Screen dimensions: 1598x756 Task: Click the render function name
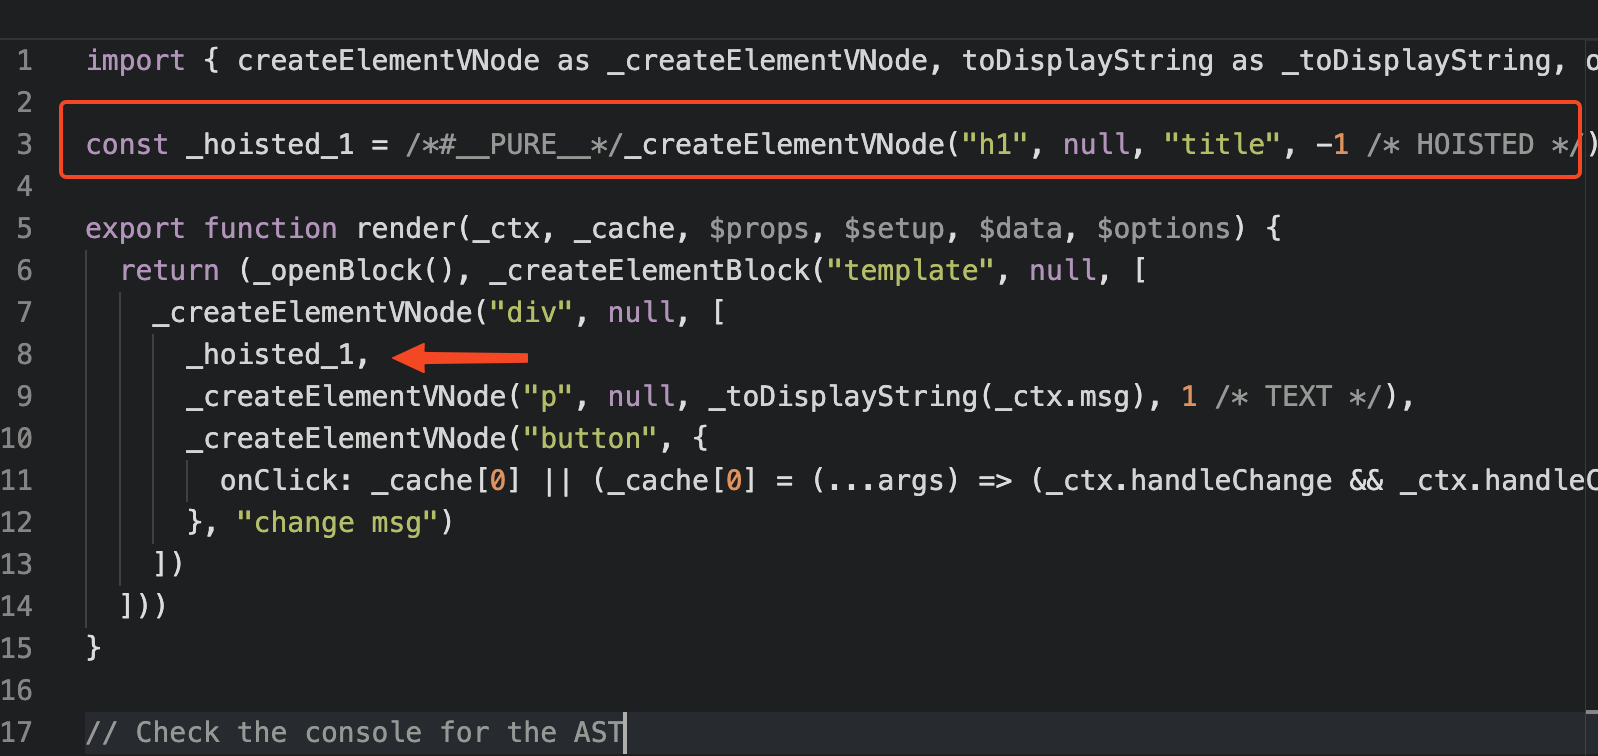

==

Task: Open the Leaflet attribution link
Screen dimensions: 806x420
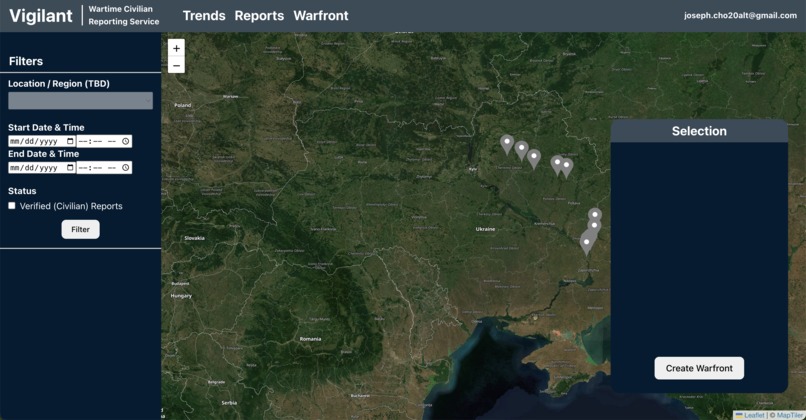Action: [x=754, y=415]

...

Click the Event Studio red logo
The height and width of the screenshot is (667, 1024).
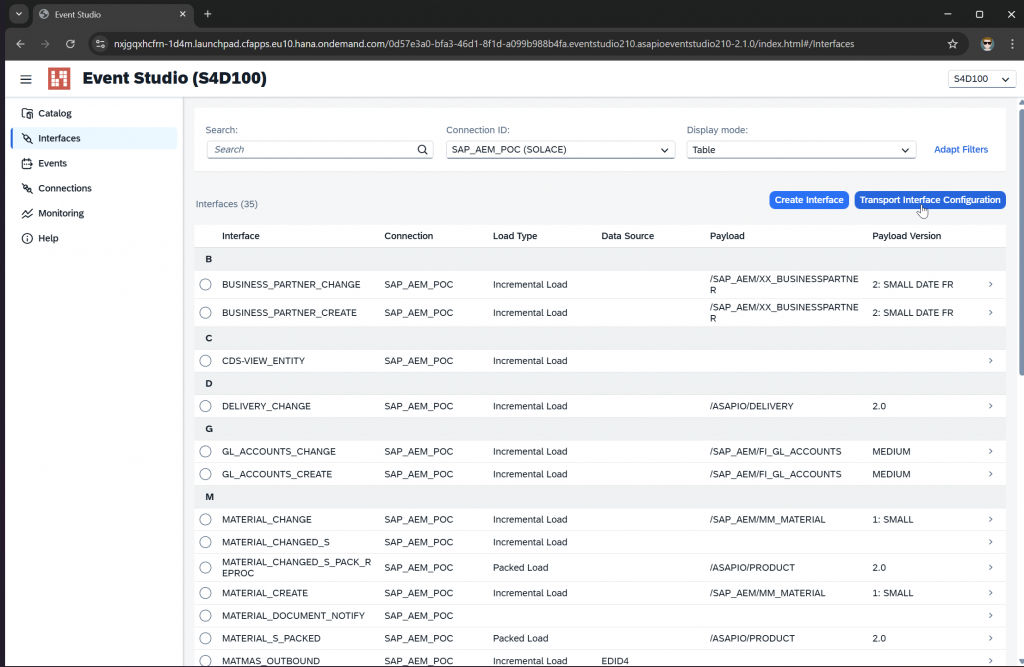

**WORK REQUEST**
Out of the entries above, write out only the lines between the line holding "Click the Event Studio red logo" and the line holding "The height and", inclusive, each exactly as given.

**ANSWER BELOW**
Click the Event Studio red logo
The height and width of the screenshot is (667, 1024).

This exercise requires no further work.